Bugün nihayet ben de merhaba demek istedim. Aynı sehirde yasayan bir meslektasınız olarak epeydir merak ve begeniyle okuyorum yazılarınızı. Zihinsel olarak neredeyse her bir hasta ile onun hastalıgı haricinde de bir cok farklı duygusal uyaranlarla karsılasıyoruz aslında yasamlara dair. Sizin farkınız bunları ( ve hatta diger blogtaki gezilerinizi de) secici bir algıyla hafızanıza da kaydedip her anlamda güzel bir dille ve hemen hemen katkısız sadelikle sunmanızda bence ki; bu apayrı bir maharet gerektiriyor. Sizi ictenlikle kutluyor ve izlemeye devam edecegimi bildiriyorum. Saygılarımla...

Pratik Anne dedi ki...

Ben de duzenli olarak blogunuzu takip ediyorum uzun zamandir. Ilk kesfettigimde de geriye donup butun yazilarinizi okumustum. Yorum yazilmamasi takip edeninizin olmadigi manasina gelmiyor. Blogunuzu sik sik guncellemenizden de dolayi (iceriginin kalitesi ayri tabi) en cok takip edilen bloglardan biri oldugunuzu dusunuyorum. Kendi adima yazayim, yazdiklariniz o kadar enteresan, ve bazilari o kadar yeni veya sasirtici ki "buna ne denir ki?" seklinde yorum bile yapamiyorum.

funda dedi ki...

merhaba bora bey

her gün açıp bakıyorum yeni bişeyler eklenmişmisiniz diye,nice 200.yazılara ...

Adsız dedi ki...

Sıkı takipçilerinizden biriyim...Eczacı olarak büyük bir keyifle okuyorum sizi...

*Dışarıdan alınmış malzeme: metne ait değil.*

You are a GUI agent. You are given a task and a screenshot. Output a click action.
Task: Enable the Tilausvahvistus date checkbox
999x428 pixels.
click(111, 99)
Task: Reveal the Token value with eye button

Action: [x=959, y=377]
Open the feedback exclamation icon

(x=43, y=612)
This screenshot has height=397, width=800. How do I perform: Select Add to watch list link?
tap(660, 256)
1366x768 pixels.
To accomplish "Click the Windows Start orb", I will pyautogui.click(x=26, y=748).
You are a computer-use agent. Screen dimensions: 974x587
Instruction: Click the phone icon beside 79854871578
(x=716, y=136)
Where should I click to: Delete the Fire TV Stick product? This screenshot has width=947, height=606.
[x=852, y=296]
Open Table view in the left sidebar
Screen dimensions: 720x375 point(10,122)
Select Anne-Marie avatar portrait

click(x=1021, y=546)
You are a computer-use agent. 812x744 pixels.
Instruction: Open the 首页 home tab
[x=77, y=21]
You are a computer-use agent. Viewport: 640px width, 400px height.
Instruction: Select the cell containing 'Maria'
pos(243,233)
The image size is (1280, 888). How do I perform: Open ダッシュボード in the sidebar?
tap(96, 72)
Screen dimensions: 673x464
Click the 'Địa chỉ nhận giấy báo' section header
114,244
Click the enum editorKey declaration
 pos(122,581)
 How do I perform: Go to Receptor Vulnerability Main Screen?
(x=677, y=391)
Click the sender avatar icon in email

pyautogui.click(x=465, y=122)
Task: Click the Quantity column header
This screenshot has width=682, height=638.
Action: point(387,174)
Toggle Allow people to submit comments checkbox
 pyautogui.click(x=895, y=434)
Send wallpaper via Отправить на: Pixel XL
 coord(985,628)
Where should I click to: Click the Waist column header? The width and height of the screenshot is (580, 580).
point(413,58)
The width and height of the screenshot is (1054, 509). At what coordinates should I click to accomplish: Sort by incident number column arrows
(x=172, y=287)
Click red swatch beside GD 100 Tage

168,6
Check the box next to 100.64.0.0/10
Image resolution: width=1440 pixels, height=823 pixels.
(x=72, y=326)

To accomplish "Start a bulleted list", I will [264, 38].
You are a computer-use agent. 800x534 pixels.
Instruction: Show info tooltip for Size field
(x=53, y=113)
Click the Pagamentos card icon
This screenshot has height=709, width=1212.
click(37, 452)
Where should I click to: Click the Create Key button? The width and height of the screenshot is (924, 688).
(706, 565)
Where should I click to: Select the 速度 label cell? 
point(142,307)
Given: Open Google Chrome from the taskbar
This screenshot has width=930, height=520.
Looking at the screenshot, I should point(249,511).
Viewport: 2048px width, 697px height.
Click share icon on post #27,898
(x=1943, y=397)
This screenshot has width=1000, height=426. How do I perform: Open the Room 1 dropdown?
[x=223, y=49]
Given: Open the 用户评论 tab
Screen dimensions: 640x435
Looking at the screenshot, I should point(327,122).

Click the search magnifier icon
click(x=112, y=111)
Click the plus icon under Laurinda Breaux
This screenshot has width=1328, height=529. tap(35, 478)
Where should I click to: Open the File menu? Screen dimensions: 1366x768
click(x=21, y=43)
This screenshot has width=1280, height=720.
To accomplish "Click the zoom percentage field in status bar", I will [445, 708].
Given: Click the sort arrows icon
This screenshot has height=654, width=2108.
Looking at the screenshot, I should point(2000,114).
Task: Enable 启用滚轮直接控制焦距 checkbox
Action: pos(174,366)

Komşusundan duyduğu tansiyon ilacını hiç bir hekime danışmadan sırf komşusuna iyi geldiği için kullanan insanların yaşadığı bir ülkenin dilinde yazdığınız yazılarınızda ilaçların ticari isimlerini vermekte bir sakınca görmüyor musunuz?

Sevgiler...

ssbb dedi ki...

İlginize teşekkür ederim.
Bu konuda epey yazdım, bazıları burada

ve burada Artık soruları yanıtlamamaya karar vermiştim, ama eczacı olduğunuzu söylediğinizden sizin için bir kez daha yazdım.

sevgilikeNdim dedi ki...

Bende sizi çok merak ediyordum, kendinizden arada bahsetmeniz hoş olacak sanırım. Bloğunuzu okumak bana keyif veriyor, umarım hep böyle devam eder. Sevgiler.

elektra dedi ki...

geç kaldım sanırım. ama, 200. yazınıza bir minik destek de benden olsun dedim. siz hep yazın bora bey. ve umarım, hep gezin. onları da yazın:)
iyi geceler.

Aslı Cin dedi ki...

Bora bey, kaçırdığım yazıları okurken bunu görünce şaşırdım, ama nedense okuduklarıma şaşırmadım, o kadar zaman olmuş ki sizi okumaya başlayalı, tanımışız sanki.

İlginç...

Adsız dedi ki...

Ben de sitenizi takip etmeye çalışıyorum. Iyiki yolunuzda devam etmişsiniz. Edebiyatla tıp burada bulusmus. Ne de iyi olmus.
2000. postunuzu da okuyabilmek dileğiye
Hoşçakalın

Alphecca dedi ki...

Bence kendinize çok güzel bir meslek bulmuşsunuz. Hem insanlara yardım ediyor, hemde içinizdeki öğrenme dürtüsünü besliyorsunuz. Bu kadar çok insanla karşılaşıp, birşeyler öğrenebileceğiniz başka bir meslek var mı acaba diye merak ediyorum. Bu sohbetlerin hastalarınızın sizi benimsemesine de ayrıca faydası olduğuna inanıyorum. Bu arada bloğunuz sayesinde bizlerde ucundan bucağından öğrenme şansı elde ediyoruz :))

Benim Hayatim dedi ki...

ben de her gün gelip yeni yazı var mı diye bakıyorum. Çok eğitici olduğunuzu düşünüyorum hele farklı meslek gruplarından aktarımlarınız yok mu :) Çevremdekilerle de paylaşıyorum.

TheDreamer dedi ki...

Merhaba;

Blogunuzu, yansız objectif tavrınız ve yoğun insan sevginizden dolayı büyük bir begeni ile takip ediyorum.. O yüzden blog ödülleri için sitenizi hiç düşünmeden yabancı bloglar listesine ekledim.. Sizden müsade almadım kusura bakmayın.. Ama blogunuzun daha yaygın olarak okunmasının toplumsal bir hoşgörü oluşturacağını düşünüyorum..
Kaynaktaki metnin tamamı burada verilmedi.